Exercise details =>
Which lines in the records below contain the word "glass"? Report each of them.

(Extracted data entries)
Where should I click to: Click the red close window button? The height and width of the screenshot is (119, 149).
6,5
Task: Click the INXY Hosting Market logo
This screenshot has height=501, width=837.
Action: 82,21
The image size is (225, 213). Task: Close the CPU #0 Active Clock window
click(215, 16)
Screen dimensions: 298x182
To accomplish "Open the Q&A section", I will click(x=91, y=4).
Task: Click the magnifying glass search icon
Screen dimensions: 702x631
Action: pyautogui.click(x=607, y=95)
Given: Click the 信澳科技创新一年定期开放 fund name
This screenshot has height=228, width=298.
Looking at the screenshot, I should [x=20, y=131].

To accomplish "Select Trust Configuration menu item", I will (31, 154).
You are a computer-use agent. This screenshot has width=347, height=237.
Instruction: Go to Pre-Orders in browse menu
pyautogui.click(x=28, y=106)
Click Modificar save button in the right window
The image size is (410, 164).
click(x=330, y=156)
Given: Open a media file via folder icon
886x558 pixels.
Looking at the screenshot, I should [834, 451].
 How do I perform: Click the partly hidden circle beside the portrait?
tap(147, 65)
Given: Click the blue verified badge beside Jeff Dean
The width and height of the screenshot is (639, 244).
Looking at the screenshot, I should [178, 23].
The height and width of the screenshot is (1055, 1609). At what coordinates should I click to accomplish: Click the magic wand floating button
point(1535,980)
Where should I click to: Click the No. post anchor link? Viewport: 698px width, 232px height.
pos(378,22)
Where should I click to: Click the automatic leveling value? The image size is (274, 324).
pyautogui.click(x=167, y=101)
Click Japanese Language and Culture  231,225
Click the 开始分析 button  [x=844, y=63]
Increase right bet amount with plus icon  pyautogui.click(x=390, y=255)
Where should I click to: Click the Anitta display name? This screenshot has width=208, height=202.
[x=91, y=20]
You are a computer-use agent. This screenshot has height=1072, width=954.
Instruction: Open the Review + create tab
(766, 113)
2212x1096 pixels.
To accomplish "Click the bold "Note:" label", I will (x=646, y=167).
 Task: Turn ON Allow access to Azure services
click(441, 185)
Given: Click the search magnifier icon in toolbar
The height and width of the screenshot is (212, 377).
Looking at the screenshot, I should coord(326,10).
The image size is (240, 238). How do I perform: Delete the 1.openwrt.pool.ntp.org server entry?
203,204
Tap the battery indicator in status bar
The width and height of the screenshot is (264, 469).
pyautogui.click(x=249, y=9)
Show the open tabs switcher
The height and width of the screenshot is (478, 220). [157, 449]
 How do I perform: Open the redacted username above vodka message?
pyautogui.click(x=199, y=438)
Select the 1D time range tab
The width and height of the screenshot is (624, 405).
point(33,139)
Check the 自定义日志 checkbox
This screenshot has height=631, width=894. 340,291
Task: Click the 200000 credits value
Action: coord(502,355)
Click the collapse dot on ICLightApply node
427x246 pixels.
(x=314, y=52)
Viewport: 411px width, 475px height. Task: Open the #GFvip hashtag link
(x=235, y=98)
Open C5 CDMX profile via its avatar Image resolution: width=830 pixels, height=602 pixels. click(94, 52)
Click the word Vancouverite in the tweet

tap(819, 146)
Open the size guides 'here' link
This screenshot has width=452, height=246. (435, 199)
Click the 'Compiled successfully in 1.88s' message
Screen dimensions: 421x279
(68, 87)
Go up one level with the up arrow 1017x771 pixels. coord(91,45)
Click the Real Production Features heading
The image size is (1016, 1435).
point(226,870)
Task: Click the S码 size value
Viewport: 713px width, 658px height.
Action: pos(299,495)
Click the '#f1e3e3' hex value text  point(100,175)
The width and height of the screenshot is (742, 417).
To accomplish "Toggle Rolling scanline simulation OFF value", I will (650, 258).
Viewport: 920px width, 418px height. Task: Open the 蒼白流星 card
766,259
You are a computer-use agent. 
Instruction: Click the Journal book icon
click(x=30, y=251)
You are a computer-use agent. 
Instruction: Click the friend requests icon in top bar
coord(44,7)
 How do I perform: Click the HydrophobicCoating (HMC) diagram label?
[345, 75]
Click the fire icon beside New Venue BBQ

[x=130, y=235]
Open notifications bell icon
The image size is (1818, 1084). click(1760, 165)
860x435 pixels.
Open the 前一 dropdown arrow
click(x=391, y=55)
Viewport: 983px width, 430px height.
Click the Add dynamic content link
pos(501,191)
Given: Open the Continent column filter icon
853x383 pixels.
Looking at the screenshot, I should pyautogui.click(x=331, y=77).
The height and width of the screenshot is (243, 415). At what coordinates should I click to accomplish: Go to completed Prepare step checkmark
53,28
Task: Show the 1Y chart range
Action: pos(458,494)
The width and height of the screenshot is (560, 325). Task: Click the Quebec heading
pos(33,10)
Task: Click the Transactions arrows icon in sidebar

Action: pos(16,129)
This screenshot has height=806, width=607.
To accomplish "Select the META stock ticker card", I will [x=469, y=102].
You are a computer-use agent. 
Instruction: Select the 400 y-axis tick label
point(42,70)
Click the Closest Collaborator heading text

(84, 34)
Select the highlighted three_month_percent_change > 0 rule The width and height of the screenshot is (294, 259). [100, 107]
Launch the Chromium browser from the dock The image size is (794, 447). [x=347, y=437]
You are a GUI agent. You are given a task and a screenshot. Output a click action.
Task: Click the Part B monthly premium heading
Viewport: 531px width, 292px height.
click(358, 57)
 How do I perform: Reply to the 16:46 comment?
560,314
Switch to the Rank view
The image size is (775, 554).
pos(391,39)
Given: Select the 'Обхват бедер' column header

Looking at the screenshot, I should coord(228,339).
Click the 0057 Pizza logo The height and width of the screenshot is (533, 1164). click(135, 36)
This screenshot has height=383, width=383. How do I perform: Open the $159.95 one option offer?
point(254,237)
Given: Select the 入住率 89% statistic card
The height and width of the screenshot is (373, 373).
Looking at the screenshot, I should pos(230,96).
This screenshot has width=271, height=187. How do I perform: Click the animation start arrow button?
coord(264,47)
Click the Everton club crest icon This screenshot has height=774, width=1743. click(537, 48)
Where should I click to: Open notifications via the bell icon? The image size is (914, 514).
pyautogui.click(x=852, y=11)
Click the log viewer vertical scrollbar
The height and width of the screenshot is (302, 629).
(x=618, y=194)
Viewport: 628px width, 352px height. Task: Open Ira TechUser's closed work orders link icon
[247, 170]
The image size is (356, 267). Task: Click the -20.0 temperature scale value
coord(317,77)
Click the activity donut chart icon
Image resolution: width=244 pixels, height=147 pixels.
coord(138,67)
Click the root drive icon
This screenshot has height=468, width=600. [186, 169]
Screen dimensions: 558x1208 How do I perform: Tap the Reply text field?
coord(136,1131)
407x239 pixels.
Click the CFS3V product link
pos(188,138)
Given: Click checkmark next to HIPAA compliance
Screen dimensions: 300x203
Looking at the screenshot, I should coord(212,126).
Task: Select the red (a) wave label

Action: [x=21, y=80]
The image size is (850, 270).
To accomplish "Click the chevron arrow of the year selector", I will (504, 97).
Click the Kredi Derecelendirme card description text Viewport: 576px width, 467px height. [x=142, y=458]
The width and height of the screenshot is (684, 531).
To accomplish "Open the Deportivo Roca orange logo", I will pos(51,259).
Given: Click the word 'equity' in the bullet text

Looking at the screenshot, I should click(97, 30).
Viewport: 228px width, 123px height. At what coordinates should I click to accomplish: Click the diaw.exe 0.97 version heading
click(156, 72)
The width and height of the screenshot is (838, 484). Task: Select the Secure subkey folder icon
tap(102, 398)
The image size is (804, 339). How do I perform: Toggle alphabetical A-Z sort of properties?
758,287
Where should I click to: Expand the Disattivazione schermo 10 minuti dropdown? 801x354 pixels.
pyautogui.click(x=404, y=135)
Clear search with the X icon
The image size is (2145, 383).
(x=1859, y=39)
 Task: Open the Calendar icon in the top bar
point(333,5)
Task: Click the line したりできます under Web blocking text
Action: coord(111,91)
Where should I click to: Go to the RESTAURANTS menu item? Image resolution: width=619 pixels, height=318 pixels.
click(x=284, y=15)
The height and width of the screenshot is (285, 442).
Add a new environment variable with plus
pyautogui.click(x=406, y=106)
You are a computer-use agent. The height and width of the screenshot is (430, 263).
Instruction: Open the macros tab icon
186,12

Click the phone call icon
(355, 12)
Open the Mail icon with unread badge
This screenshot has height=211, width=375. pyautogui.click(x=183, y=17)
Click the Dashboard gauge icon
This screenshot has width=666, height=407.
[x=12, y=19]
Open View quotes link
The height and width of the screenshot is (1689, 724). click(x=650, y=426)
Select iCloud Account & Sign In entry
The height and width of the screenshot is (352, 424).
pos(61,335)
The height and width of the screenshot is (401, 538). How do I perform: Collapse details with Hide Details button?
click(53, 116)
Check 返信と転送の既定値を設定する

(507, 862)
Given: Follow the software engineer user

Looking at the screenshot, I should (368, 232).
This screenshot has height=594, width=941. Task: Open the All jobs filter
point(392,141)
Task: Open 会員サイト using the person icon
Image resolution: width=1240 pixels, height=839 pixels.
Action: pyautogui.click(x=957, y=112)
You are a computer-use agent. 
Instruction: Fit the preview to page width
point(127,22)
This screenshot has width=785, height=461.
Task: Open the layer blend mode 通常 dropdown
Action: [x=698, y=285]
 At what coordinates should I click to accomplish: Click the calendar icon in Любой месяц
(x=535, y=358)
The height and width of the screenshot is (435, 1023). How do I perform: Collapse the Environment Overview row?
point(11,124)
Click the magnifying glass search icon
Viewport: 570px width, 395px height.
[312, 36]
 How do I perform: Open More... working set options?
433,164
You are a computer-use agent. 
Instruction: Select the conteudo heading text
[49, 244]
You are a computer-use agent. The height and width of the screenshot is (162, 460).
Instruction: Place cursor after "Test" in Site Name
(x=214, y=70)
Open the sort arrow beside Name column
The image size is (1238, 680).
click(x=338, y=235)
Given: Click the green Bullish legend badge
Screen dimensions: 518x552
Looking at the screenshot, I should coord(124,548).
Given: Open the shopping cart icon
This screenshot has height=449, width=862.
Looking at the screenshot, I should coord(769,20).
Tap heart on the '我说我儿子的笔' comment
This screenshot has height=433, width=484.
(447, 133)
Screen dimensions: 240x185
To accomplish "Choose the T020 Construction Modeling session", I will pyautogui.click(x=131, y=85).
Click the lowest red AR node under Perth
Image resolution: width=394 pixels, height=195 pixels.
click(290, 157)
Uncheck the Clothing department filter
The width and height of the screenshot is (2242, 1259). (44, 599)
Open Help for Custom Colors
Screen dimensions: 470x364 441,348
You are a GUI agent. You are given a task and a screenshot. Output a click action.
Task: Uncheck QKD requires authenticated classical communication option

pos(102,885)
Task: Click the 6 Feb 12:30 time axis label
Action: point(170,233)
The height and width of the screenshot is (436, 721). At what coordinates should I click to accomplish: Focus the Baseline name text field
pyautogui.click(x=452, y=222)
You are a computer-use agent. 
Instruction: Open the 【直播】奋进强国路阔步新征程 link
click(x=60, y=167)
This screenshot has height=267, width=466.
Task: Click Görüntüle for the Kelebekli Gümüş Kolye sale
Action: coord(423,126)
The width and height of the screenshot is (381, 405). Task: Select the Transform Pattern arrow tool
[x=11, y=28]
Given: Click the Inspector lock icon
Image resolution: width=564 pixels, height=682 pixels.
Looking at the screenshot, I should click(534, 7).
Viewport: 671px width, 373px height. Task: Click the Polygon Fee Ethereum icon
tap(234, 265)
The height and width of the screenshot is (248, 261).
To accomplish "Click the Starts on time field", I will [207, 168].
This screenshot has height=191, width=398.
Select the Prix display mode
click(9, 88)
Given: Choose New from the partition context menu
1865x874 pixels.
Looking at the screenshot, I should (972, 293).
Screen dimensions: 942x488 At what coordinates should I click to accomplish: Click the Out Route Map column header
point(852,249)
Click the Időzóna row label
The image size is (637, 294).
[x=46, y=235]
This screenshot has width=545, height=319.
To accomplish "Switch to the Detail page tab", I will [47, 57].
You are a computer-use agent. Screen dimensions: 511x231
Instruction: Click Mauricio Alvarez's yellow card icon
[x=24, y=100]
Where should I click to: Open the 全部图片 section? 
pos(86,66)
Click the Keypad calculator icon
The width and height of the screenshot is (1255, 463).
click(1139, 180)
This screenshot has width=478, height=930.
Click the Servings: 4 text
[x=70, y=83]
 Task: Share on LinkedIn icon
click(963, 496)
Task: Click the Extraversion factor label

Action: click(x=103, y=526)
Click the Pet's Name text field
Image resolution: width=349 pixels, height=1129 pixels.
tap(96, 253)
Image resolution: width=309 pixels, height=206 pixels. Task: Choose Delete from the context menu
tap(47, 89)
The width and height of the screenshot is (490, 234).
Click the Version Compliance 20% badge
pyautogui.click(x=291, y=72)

Task output =>
Task: Click the magnifying glass search icon
Click the magnifying glass search icon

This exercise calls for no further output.